Все оцепенели от отчаяния. На самом деле никто не собирался идти пешком. Каждый оглядывался в поисках чудесного избавления: легковой машины, грузовика, чего-нибудь, что подвезет. Но чуда не произошло. Тогда люди двинулись прочь из Парижа, поволокли тяжелые чемоданы по дорожной пыли, вышли из города, миновали пригород и брели посреди полей с мыслью: «Все это сон».
Мишо вместе с другими отправились в путь. Была теплая июньская ночь. Впереди них шла седая женщина в трауре, в съехавшей набок шляпке с крепом. Она спотыкалась на каменистой дороге и бормотала, дергаясь, как сумасшедшая: «Слава Богу, что мы бежим летом, а не зимой! Слава Богу! Слава Богу!»
В ночь с одиннадцатого на двенадцатое июня Габриэль Корт и Флоранс спали в машине. Они приехали в Орлеан вечером, около шести, и в гостинице не нашлось для них других комнат, кроме двух душных тесных клетушек под самой крышей. Разгневанный Габриэль обошел их быстрым шагом, резко распахнул ставни, на мгновение высунулся из окна, опершись о нагревшийся на солнце подоконник, выпрямился и категорично заявил:
— Я не буду здесь ночевать.
— Мне очень жаль, но другого номера нет. При нынешнем наплыве беженцев, поверьте, люди спят даже на бильярдных столах. Но из уважения к вам… — Директор гостиницы был измучен и бледен.

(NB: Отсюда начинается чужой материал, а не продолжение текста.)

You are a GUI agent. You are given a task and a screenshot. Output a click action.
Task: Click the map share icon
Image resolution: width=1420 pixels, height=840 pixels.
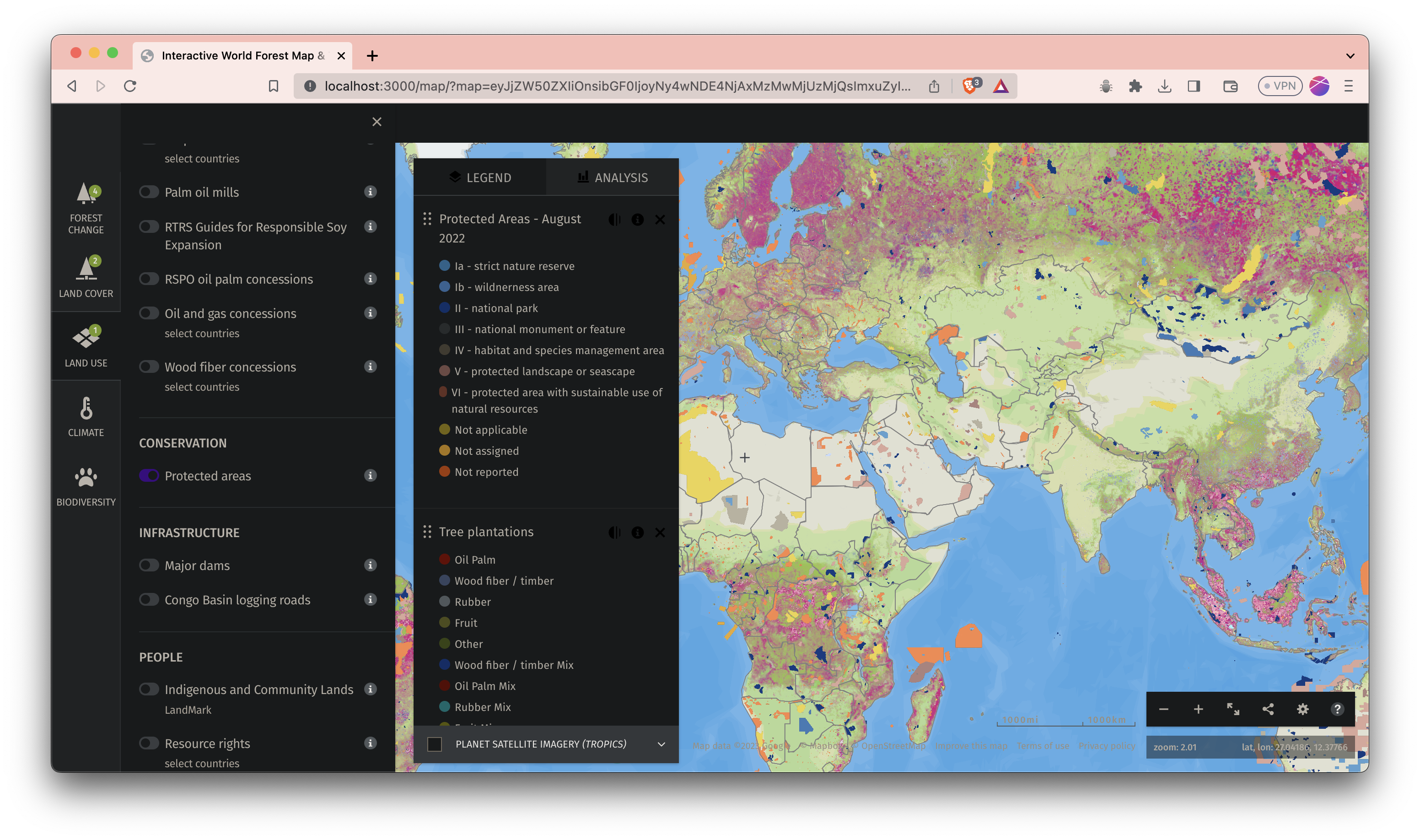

— Я не буду здесь ночевать, — снова отчеканил Габриэль Корт. Таким же тоном он говорил, уходя, если случалось поспорить с издателем: «Подобных условий, сударь, я никогда не приму!» Издатель тотчас шел на попятный и выплачивал вместо восьмидесяти тысяч франков сто.
Однако директор в ответ лишь печально покачал головой.
— Номеров больше нет. Ни одного.
— Да знаете ли вы, кто я такой? — проговорил писатель спокойно и угрожающе. — Предупреждаю, я — Габриэль Корт, и скорей соглашусь спать в машине, чем в вашем клоповнике.
— Там, за дверью, господин Корт, — возразил разобиженный директор, — десятки семей на коленях умоляют меня сдать им эти комнаты.
Корт расхохотался театрально и оскорбительно:
— Не буду лишать их крова. Прощайте, сударь.
Никому, даже Флоранс, которая ждала его внизу, Габриэль не признался, чем не понравился ему номер. Дело в том, что он разглядел в светлых июньских сумерках под самым окном цистерну с горючим, а чуть дальше на площади — танки и броневики, во всяком случае, так ему показалось.
«Мы попадем под обстрел!» — подумал Корт, и внезапно его охватила дрожь, такая сильная, что он принял ее за озноб и решил, что болен. Неужели он испугался? Габриэль Корт струсил? Нет, он не трус. Что за глупости! Он высокомерно улыбнулся, словно ему было жаль недалекого собеседника. Конечно же, Габриэль ничего не боялся, но при одном взгляде на темное окно, откуда в любую минуту на него могли броситься огонь и смерть, все его нутро сводило судорогой, и он опять ощущал отвратительную слабость и тошноту, как перед обмороком. Не важно, трус он или не трус. Он поспешно выбежал из гостиницы, а за ним Флоранс и горничная.
— Мы будем спать в машине, — сказал он, — всего одну ночь, пустяки!
Позднее ему пришло в голову, что можно устроиться в другой гостинице, но, пока он раздумывал, мест нигде не осталось: из Парижа через Орлеан шел бесконечный поток повозок, легковых машин, грузовиков, велосипедистов, сюда же вливались крестьянские подводы — фермеры бросали хозяйство и устремлялись на юг с многочисленными детьми и скотиной. К полуночи во всем городе не было ни одной пустой комнаты, ни одной свободной постели. Люди спали на полу в кафе, на вокзалах, на тротуарах, подложив под головы сумки. Улицы так запружены, что не выедешь. Говорили, что дороги перекрыты: отступают войска.